In March 2015, FINRA significantly ratcheted up fines in this area. On Friday, March 6th, FINRA fined yet a third member firm $350,000 for reporting failures for approximately 80 brokers between 2011 and 2013, in circumstances where the firm was receiving garnishment notices on registered persons. One potentially aggravating fact, as described in the AWC, is that the firm became aware in February 2013 that they had a deficiency in this area and voluntarily took steps to amend their written supervisory procedures (WSPs) and put in a place a process to have payroll notify compliance. They failed to properly implement the process until July 2014.
On the following Tuesday, March 10th, FINRA fined a fourth broker-dealer $500,000 over its alleged failure to report judgments and liens imposed upon registered representatives under similar circumstances. Over a three-year period, FINRA found that the firm failed to amend the disclosure forms of about 103 registered representatives who had unsatisfied liens and judgments filed against them. FINRA officials raised the issue that the firm’s payroll department was put on notice of these outstanding debts because it had processed numerous wage garnishment orders for the registered representatives. FINRA also noted that broker-dealer failed to document that it reviewed employee disclosures made in annual compliance certifications for reportable events, despite registered representatives reporting being subject to “financial difficulties such as liens.” One aggravating factor was that the firm had been fined $370,000 in 2007 for failing to file timely U4 and U5 amendments and lacking supervisory procedures. The firm had also agreed at that time to have internal audit evaluate the effectiveness of its systems and procedures for U4/U5 reporting obligations.
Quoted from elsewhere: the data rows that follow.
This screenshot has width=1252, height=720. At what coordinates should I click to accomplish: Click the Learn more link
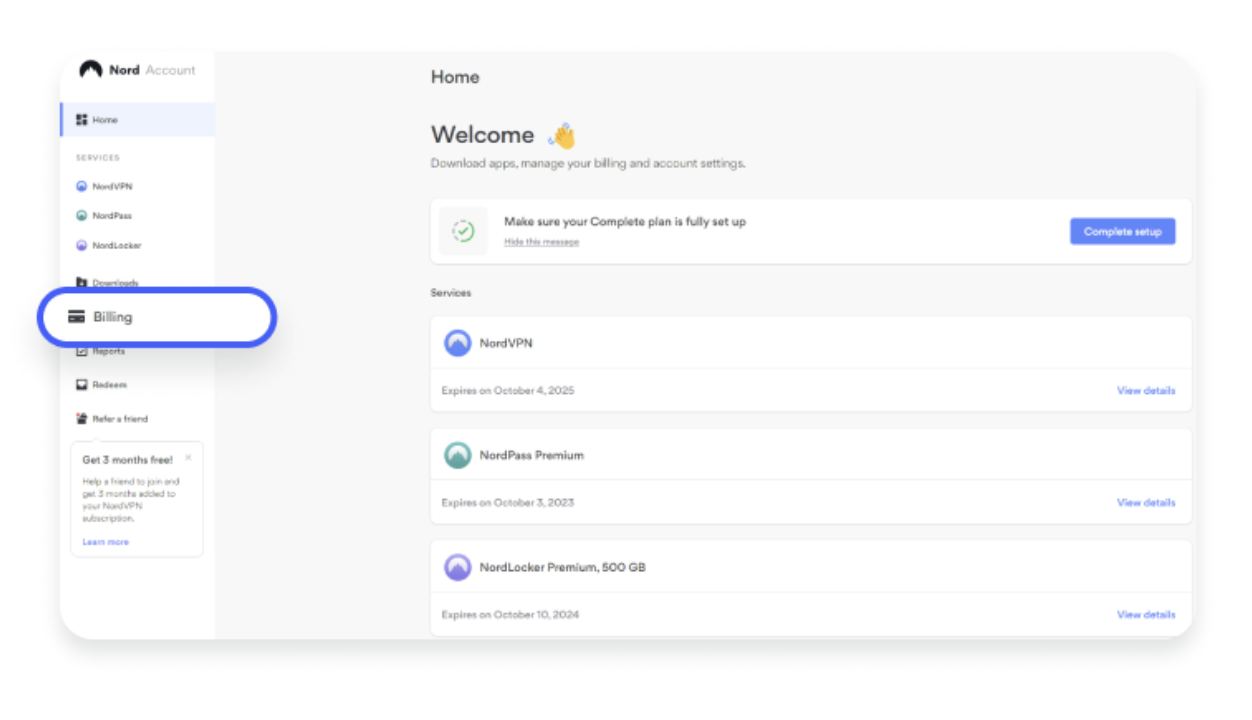(105, 542)
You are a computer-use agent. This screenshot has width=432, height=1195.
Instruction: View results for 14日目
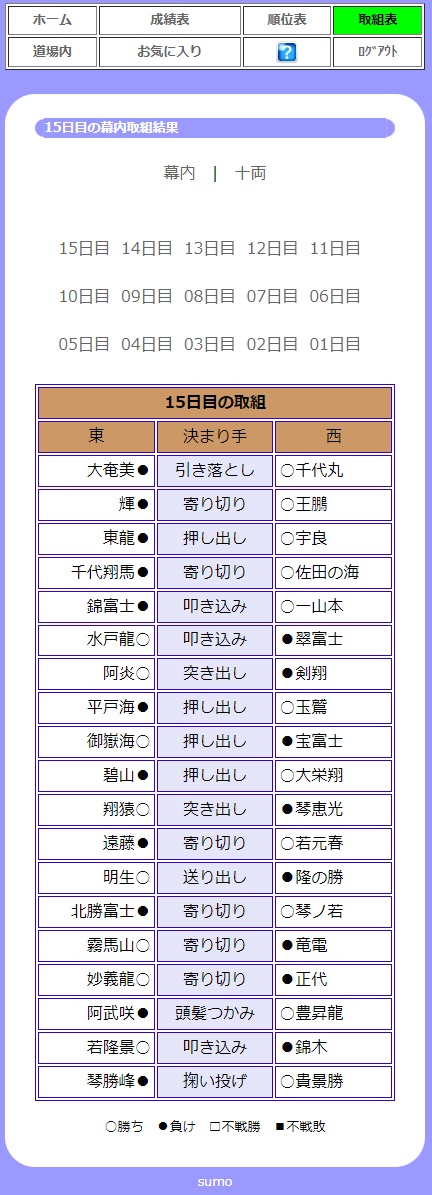click(x=146, y=248)
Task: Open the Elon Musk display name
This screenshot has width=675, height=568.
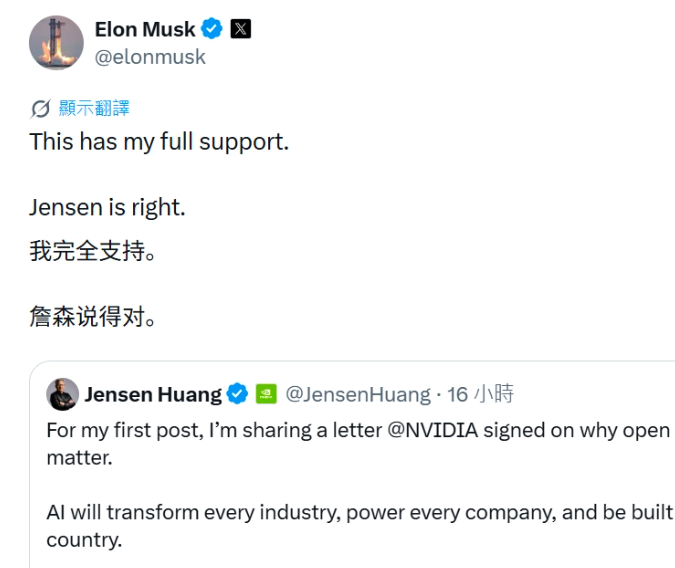Action: (145, 29)
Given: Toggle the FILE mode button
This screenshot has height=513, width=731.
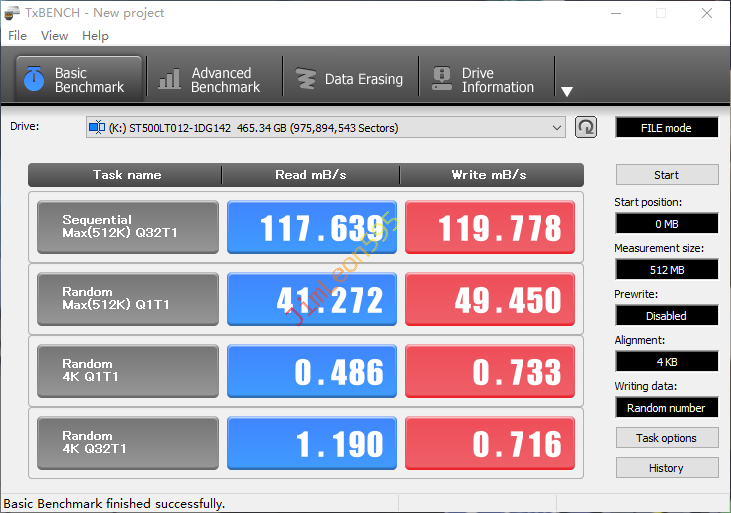Looking at the screenshot, I should pyautogui.click(x=666, y=128).
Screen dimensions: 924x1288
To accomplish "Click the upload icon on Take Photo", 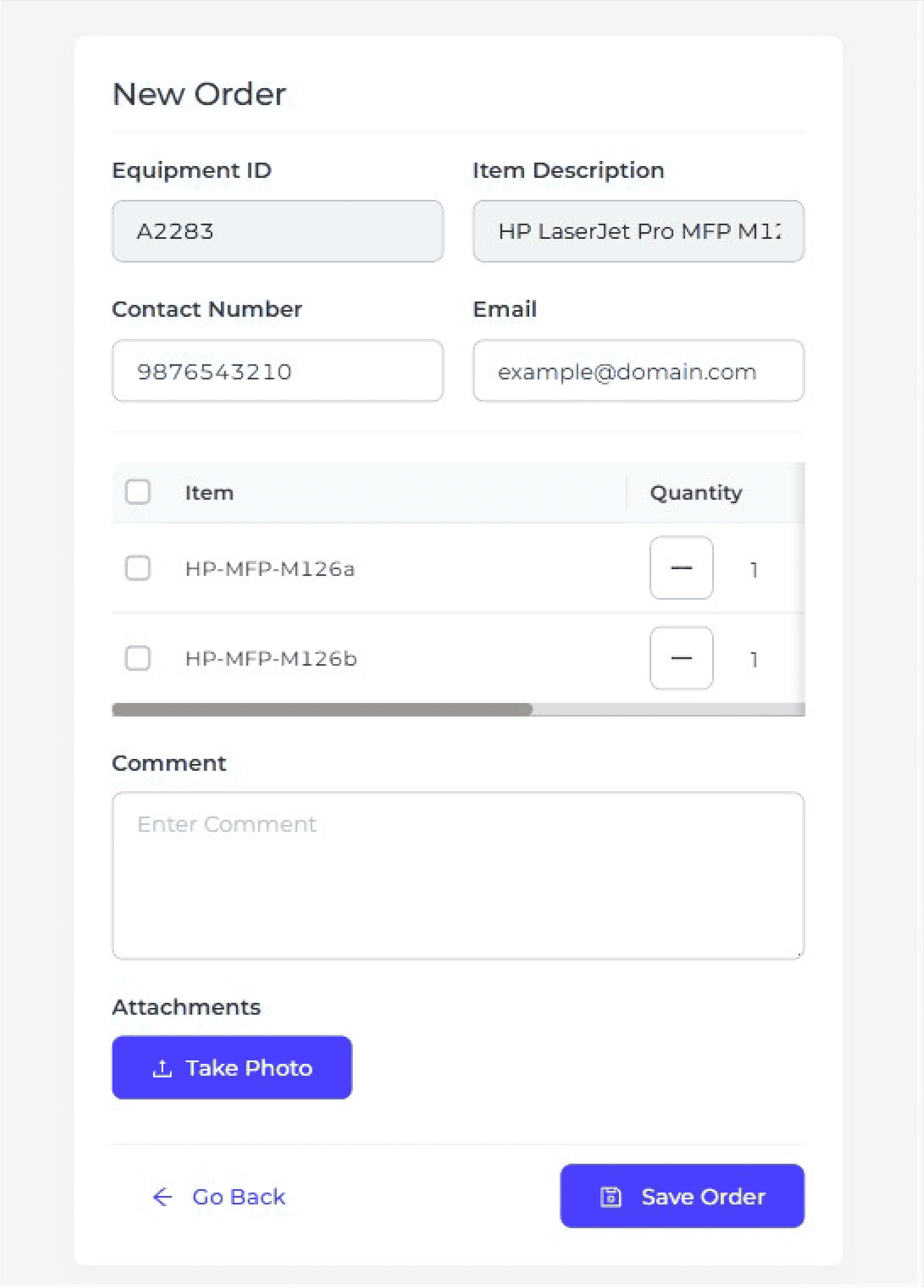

Reporting Merges with Supervision Responsibilities
In the past, enforcement cases involving failures to timely amend U4s were generally brought against individual registered representatives. It was the obligation to the registered person to apprise the firm of any reportable event. If they failed to do so and a U4 was not timely amended, the individual was charged and the matter was framed as a reporting violation. This reporting obligation, however, merges with supervision responsibilities based on either the scope of the failures to report (number of registered persons and/or number of events that are not timely reported) or red flags by the firm that put the firm on notice that there might be reporting issues. As noted, the UBS and Vanguard cases have been described as reporting issues with a matter of supervisory lapses.
FINRA’s fine against a member firm last week, places extra weight on FINRA’s supervisory expectations of member firms. FINRA fined the member firm $2.5 million for failing to supervise a broker who had stolen money from his customers and excessively traded their brokerage accounts. The firm was disciplined for, among other things, having a “lax supervisory structure” which originated at the time of the broker’s hiring. FINRA stated in its press release that the firm failed to adequately investigate the broker prior to hiring him, even though he was subject to twelve reportable events, including criminal charges and seven customer complaints. FINRA also found that the firm failed to timely report more than 300 reportable events relating to other brokers.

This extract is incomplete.